» What the task asks: Please write out the final portion of the records below exactly: the line containing "The image size is (337, 194).", every line after it, and nothing else.

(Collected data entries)
______
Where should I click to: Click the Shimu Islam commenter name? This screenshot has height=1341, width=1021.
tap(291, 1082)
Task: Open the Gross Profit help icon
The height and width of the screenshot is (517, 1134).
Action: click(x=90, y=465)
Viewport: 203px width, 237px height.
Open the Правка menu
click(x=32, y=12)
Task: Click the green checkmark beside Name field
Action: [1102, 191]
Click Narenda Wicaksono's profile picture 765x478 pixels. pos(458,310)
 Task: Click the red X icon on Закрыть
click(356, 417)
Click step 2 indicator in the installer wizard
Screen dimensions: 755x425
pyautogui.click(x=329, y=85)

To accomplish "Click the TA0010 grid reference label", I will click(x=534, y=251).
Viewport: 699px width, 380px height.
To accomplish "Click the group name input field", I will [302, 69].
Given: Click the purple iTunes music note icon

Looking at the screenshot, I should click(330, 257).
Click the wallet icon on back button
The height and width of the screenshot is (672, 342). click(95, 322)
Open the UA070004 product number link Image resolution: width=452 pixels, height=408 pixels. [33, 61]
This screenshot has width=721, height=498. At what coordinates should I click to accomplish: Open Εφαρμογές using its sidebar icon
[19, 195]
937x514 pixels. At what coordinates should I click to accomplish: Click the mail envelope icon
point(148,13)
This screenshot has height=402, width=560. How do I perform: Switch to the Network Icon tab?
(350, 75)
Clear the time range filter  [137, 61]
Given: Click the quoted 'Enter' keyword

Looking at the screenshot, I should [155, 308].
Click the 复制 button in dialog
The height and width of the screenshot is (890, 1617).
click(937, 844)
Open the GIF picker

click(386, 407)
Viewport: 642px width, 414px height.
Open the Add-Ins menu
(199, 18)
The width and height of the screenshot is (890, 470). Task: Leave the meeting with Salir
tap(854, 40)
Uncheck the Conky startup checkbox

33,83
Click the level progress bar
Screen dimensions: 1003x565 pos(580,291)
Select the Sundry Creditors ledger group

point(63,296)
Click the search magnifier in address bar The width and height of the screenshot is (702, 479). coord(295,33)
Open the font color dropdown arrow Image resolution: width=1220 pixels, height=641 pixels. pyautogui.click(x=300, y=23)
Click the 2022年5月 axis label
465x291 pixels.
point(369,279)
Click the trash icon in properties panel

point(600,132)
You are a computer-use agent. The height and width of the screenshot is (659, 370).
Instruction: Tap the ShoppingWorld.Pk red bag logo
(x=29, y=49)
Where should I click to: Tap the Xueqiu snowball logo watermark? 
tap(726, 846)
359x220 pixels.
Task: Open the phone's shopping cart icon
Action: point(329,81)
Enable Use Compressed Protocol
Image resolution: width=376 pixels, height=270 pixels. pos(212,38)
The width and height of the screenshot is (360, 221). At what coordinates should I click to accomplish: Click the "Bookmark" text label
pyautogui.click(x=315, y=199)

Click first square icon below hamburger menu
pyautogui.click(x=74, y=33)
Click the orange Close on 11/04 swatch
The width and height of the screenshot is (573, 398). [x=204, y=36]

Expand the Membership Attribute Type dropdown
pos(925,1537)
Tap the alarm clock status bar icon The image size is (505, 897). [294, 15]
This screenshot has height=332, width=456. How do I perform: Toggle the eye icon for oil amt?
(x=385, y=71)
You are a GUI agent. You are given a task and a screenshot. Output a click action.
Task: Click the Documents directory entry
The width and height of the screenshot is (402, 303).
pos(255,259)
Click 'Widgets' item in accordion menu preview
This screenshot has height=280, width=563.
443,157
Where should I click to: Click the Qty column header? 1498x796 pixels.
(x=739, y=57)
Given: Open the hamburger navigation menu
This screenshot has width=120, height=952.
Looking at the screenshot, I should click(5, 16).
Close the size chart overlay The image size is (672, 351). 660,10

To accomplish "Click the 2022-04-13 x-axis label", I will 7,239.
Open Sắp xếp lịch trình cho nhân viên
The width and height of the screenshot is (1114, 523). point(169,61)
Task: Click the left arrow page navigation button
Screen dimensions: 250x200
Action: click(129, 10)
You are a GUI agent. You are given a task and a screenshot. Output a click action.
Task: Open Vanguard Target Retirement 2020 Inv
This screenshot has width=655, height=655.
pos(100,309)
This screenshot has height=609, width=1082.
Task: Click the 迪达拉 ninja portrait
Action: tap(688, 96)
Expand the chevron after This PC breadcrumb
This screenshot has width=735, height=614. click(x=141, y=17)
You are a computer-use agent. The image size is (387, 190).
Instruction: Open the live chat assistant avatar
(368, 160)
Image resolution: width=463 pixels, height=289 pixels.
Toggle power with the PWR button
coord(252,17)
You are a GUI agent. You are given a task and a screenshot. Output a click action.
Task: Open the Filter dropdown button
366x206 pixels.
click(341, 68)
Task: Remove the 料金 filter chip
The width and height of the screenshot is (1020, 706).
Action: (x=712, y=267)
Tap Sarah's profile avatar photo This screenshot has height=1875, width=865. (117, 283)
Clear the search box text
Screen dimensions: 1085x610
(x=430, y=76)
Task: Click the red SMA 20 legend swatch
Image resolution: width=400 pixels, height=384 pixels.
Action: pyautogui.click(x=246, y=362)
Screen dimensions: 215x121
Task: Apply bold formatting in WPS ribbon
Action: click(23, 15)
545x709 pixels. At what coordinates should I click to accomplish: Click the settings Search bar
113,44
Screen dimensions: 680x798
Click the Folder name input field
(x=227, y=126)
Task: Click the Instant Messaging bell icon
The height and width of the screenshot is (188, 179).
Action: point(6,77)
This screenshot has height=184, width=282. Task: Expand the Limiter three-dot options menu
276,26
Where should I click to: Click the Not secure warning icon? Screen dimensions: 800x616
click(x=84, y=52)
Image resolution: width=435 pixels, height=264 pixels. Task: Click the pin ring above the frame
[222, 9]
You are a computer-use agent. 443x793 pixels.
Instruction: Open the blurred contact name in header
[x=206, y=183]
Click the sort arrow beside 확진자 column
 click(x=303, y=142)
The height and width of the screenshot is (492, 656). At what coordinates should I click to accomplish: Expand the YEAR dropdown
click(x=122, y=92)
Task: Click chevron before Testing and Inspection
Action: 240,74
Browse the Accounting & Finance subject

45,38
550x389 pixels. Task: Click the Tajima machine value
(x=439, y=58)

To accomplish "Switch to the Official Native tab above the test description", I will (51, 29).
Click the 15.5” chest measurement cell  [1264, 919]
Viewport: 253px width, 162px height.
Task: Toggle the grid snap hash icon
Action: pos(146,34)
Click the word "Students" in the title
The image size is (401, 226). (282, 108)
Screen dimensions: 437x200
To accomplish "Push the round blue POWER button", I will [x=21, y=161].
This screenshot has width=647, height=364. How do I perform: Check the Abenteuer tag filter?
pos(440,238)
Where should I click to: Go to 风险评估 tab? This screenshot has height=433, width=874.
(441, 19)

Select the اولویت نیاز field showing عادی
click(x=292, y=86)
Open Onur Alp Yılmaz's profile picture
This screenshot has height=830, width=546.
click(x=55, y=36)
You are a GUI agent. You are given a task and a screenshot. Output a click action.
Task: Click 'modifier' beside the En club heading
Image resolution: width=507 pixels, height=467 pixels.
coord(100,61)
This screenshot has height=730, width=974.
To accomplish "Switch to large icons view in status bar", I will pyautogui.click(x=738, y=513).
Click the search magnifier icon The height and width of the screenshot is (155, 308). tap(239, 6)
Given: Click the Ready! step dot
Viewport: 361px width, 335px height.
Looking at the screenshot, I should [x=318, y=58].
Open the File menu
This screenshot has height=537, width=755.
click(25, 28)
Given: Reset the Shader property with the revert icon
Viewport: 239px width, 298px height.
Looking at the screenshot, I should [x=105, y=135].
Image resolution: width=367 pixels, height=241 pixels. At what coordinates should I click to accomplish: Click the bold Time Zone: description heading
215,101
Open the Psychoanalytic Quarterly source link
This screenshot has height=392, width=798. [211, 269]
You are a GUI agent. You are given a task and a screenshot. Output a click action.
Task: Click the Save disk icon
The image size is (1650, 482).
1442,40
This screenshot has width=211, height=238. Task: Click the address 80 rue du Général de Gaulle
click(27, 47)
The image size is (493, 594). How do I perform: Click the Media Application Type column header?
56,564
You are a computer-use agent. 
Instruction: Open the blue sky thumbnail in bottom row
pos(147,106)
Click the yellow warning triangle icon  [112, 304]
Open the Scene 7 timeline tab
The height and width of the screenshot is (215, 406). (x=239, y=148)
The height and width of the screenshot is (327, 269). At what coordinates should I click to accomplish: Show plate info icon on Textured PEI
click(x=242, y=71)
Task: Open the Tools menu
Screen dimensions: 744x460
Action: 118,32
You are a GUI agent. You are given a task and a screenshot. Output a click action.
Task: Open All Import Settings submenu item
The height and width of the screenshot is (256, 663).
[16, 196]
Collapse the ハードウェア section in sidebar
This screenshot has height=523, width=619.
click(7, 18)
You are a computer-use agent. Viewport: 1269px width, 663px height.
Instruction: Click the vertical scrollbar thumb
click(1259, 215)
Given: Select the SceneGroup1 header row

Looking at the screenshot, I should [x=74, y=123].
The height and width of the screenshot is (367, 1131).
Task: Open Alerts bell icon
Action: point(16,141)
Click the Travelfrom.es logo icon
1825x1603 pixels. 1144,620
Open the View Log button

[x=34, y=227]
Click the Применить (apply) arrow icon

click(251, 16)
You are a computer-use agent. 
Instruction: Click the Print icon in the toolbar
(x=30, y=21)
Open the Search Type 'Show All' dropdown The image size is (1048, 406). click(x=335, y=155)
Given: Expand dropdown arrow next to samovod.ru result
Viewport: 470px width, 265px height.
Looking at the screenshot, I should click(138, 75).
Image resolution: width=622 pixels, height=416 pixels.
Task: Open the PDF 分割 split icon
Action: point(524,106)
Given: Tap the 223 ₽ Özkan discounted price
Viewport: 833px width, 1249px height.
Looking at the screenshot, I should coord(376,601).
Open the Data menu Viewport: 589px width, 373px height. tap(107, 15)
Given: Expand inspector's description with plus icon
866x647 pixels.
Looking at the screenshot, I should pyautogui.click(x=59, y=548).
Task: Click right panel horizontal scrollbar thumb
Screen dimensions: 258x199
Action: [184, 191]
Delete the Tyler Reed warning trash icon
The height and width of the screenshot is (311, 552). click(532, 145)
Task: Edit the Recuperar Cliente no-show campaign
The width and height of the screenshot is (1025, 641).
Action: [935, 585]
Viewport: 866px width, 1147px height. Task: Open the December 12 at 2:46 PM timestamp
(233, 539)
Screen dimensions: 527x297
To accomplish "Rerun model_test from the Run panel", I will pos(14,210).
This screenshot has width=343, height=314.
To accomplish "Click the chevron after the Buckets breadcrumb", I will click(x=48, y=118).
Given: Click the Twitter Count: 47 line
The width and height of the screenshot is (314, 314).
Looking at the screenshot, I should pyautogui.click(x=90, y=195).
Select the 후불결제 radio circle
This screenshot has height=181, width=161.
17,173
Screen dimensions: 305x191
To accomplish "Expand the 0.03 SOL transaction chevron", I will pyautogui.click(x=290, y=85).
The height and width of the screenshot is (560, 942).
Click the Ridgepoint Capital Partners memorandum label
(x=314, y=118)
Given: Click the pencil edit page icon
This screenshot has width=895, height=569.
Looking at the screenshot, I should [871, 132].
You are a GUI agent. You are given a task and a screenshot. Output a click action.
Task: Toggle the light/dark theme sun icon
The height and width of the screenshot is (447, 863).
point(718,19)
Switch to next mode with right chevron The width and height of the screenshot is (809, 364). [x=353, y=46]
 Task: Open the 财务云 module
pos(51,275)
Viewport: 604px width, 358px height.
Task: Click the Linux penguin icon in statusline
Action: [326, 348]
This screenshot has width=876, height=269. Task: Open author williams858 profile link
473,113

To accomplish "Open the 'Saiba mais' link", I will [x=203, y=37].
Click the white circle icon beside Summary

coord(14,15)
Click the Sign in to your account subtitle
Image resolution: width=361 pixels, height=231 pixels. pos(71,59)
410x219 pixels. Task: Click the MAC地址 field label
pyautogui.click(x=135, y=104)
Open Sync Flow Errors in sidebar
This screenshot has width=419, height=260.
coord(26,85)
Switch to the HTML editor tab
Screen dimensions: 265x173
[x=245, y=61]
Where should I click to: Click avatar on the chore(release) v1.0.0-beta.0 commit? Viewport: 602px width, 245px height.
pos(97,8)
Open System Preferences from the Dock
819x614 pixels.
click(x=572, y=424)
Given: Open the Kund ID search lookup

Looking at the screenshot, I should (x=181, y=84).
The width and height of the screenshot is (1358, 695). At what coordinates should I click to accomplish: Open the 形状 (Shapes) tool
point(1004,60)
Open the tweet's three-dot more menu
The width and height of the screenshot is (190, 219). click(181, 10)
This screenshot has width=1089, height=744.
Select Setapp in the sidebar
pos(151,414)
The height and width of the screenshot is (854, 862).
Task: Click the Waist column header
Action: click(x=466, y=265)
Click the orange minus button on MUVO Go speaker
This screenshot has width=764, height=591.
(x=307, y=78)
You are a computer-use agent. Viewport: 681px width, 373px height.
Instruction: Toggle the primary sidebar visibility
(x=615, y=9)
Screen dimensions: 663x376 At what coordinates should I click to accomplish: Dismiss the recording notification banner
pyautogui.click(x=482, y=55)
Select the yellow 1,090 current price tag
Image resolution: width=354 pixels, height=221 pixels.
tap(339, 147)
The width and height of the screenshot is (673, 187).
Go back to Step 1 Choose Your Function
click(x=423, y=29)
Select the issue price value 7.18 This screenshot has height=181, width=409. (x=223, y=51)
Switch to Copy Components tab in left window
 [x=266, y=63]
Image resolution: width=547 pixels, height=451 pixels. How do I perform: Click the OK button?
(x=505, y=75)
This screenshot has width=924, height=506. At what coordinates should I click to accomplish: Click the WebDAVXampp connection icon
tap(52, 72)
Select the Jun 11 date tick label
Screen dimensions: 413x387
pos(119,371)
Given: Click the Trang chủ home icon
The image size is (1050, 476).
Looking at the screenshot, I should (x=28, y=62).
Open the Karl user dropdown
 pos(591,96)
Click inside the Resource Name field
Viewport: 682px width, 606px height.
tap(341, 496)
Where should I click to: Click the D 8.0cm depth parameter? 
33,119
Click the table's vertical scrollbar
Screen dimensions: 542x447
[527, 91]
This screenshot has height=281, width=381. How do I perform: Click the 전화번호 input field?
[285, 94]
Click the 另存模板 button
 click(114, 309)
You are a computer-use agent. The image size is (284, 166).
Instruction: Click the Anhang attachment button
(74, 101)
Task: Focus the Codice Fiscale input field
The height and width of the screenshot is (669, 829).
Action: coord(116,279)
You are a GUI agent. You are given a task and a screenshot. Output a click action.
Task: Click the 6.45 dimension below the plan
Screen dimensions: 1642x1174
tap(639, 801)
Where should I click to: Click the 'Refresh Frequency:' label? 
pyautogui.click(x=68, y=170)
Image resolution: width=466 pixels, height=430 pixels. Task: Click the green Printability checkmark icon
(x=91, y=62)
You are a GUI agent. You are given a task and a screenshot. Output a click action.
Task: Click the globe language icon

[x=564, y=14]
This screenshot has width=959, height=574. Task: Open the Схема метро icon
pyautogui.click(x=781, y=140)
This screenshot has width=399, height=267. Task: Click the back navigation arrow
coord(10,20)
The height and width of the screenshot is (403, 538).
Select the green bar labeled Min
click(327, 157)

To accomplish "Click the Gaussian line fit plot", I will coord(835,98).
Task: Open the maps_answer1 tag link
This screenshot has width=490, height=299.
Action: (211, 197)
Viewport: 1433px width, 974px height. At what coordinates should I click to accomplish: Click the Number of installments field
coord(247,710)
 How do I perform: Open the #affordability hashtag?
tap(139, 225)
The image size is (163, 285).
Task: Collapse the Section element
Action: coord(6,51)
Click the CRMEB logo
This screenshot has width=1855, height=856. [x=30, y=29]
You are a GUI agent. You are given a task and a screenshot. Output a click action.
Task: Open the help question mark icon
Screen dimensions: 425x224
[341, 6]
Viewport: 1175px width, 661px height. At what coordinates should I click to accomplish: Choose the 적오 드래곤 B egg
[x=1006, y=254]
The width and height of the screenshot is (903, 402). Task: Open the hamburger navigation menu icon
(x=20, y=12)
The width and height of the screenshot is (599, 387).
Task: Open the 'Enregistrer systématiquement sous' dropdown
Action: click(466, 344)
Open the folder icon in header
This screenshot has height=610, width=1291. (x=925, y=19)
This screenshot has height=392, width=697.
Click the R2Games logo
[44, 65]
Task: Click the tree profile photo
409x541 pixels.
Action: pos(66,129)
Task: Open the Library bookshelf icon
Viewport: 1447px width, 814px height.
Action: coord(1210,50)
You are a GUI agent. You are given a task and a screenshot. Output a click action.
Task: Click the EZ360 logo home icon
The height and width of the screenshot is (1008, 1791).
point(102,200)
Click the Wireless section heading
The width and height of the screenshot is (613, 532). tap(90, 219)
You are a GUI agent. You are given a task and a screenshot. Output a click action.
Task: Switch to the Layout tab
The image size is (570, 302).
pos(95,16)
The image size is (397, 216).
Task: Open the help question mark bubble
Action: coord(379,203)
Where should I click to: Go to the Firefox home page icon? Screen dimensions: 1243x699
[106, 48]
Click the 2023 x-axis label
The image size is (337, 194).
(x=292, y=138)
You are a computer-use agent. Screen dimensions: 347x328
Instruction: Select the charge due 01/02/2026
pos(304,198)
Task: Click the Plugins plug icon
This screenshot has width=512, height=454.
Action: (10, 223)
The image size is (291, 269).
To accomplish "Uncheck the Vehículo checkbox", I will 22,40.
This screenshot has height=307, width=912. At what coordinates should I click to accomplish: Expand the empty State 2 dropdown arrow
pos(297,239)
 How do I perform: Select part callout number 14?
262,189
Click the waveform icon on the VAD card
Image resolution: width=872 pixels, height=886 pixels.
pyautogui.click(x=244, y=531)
______
» Task response:
The image size is (337, 194).
(x=292, y=138)
You are a computer-use agent. Screen dimensions: 347x328
Instruction: Select the charge due 01/02/2026
pos(304,198)
Task: Click the Plugins plug icon
This screenshot has width=512, height=454.
Action: (10, 223)
The image size is (291, 269).
To accomplish "Uncheck the Vehículo checkbox", I will 22,40.
This screenshot has height=307, width=912. At what coordinates should I click to accomplish: Expand the empty State 2 dropdown arrow
pos(297,239)
 How do I perform: Select part callout number 14?
262,189
Click the waveform icon on the VAD card
Image resolution: width=872 pixels, height=886 pixels.
pyautogui.click(x=244, y=531)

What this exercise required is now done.